圖3 ITGB1 表達下調對西妥昔單抗抑制大腸癌細胞增殖活性的作用

2.4 ITGB1 表達下調對西妥昔單抗阻滯大腸癌細胞G2/M周期的作用 與空白對照組比較，NC-siRNA組細胞周期分布無明顯差異（P＞0.05），ITGB1-siRNA 組和西妥昔單抗組細胞阻滯于G2/M 期，該期細胞數量顯著升高（P＜0.05），S期細胞數量顯著降低（P＜0.05），G0/1 期細胞數量無明顯變化（P＞0.05）。ITGB1-siRNA+西妥昔單抗組G2/M 期細胞數量顯著高于ITGB1-siRNA 組和西妥昔單抗組（P＜0.05），S期細胞數量顯著低于ITGB1-siRNA組和西妥昔單抗組（P＜0.05），G0/1 期細胞數量無明顯變化（P＞0.05），見圖4。

圖4 ITGB1表達下調對西妥昔單抗阻滯大腸癌細胞G2/M周期的作用

2.5 ITGB1 表達下調對西妥昔單抗促進大腸癌細胞凋亡的作用 與空白對照組比較，NC-siRNA 組細胞凋亡率、Cleaved caspase-3、Bax、Bcl-2蛋白表達量比較，差異無統計學意義（P＞0.05），ITGB1-siRNA 組和西妥昔單抗組細胞凋亡率顯著升高（P＜0.05），Cleaved caspase-3 和Bax 蛋白表達量顯著升高，Bcl-2 蛋白表達量顯著降低（P＜0.05）；ITGB1-siRNA+西妥昔單抗組細胞凋亡率、Cleaved caspase-3和Bax蛋白表達量均顯著高于ITGB1-siRNA組和西妥昔單抗組（P＜0.05），Bcl-2 蛋白表達量顯著低于ITGB1-siRNA 組和西妥昔單抗組（P＜0.05），見圖5。

圖5 ITGB1表達下調對西妥昔單抗促進大腸癌細胞凋亡的作用

2.6 ITGB1 表達下調對西妥昔單抗調控大腸癌細胞Hedgehog 信號通路相關蛋白表達的作用 與空白對照組比較，NC-siRNA 組SHh、Gli1、Ptch1、c-Myc 蛋白表達量比較，差異無統計學意義（P＞0.05），ITGB1-siRNA 組和西妥昔單抗組SHh、Gli1、Ptch1、c-Myc 蛋白表達量顯著降低（P＜0.05）；ITGB1-siRNA+西妥昔單抗組SHh、Gli1、Ptch1、c-Myc蛋白表達量均顯著低于ITGB1-siRNA 組和西妥昔單抗組（P＜0.05），見圖6。

圖6 ITGB1表達下調對西妥昔單抗調控大腸癌細胞Hedgehog信號通路相關蛋白表達的作用

3 討論

大腸癌在我國發生風險較高，且大部分患者在確診時腫瘤已發生轉移，導致治療難度增加，患者預后差[9]。

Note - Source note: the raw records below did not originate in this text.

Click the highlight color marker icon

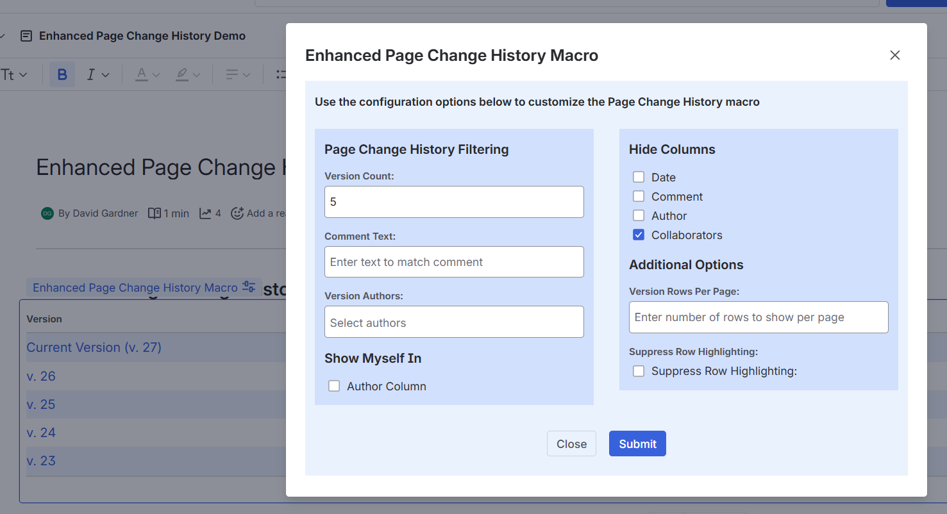coord(182,75)

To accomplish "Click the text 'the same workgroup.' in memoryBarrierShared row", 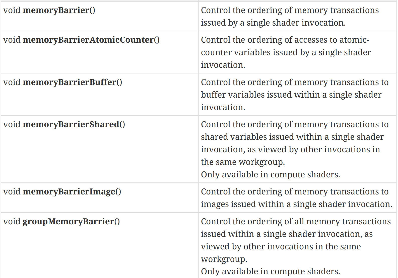I will point(243,162).
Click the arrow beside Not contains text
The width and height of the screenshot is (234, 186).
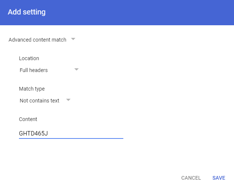coord(68,100)

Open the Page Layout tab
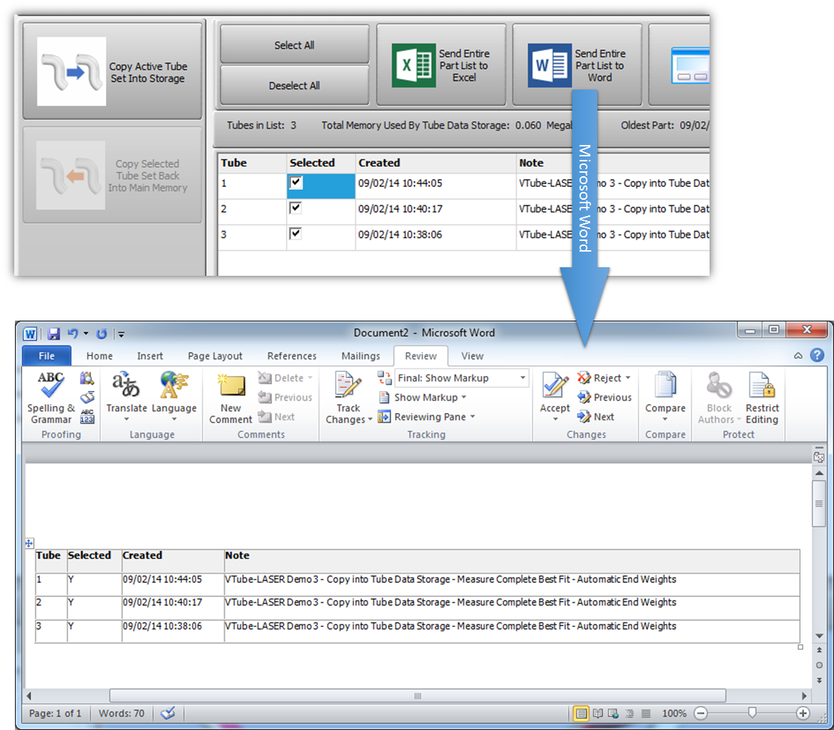pyautogui.click(x=215, y=356)
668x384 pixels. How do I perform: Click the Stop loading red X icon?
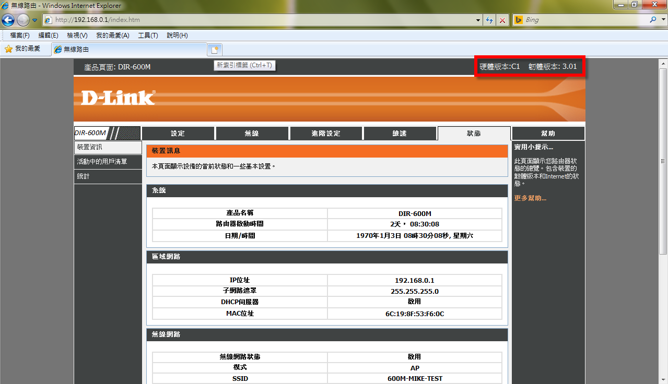502,20
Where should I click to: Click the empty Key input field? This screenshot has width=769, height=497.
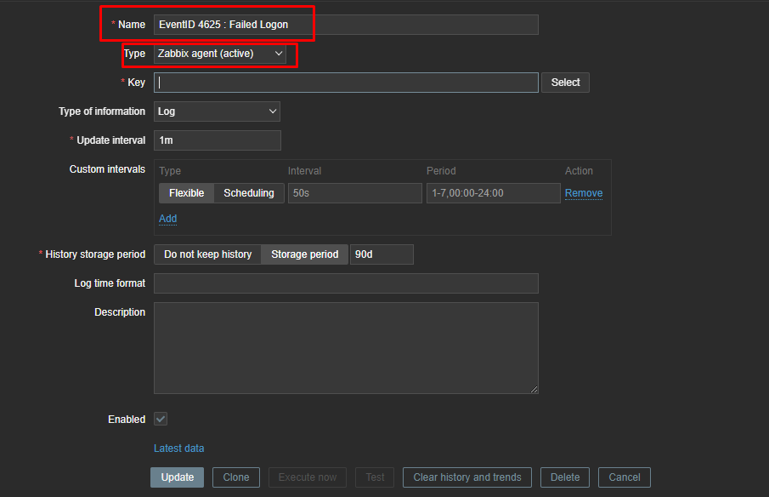345,82
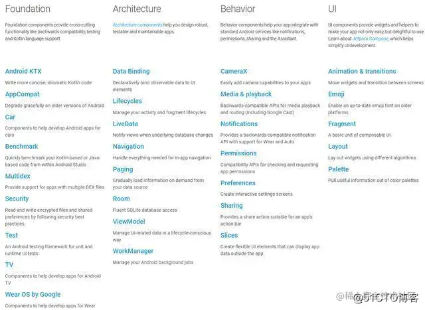The height and width of the screenshot is (310, 425).
Task: Click the AppCompat component link
Action: point(22,94)
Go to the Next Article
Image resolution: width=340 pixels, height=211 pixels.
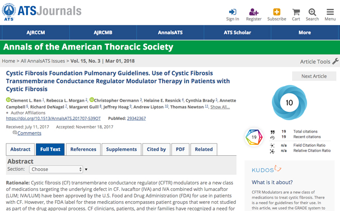(314, 76)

目前大腸癌的治療以手術和化療為主，西妥昔單抗是大腸癌的常用化療藥物，以西妥昔單抗為主的聯合化療或綜合治療也是大腸癌治療的臨床常用方案。西妥昔單抗是一種靶向分子藥物，主要通過與EGFR 的胞外結構域結合，阻斷細胞內信號轉導通路的激活，調控腫瘤細胞增殖和凋亡；該藥還可競爭性阻斷EGFR 與其配體的相互作用，阻斷EGFR 下游信號轉導通路，進而抑制腫瘤細胞增殖、侵襲和轉移[10-11]。但當化療藥物使用次數增多或作用時間過長時，腫瘤細胞會產生耐藥性，致使西妥昔單抗等化療藥物達不到預期效果。因此深入研究大腸癌耐藥的相關分子機制是提高西妥昔單抗等藥物化療敏感性的主要途徑之一。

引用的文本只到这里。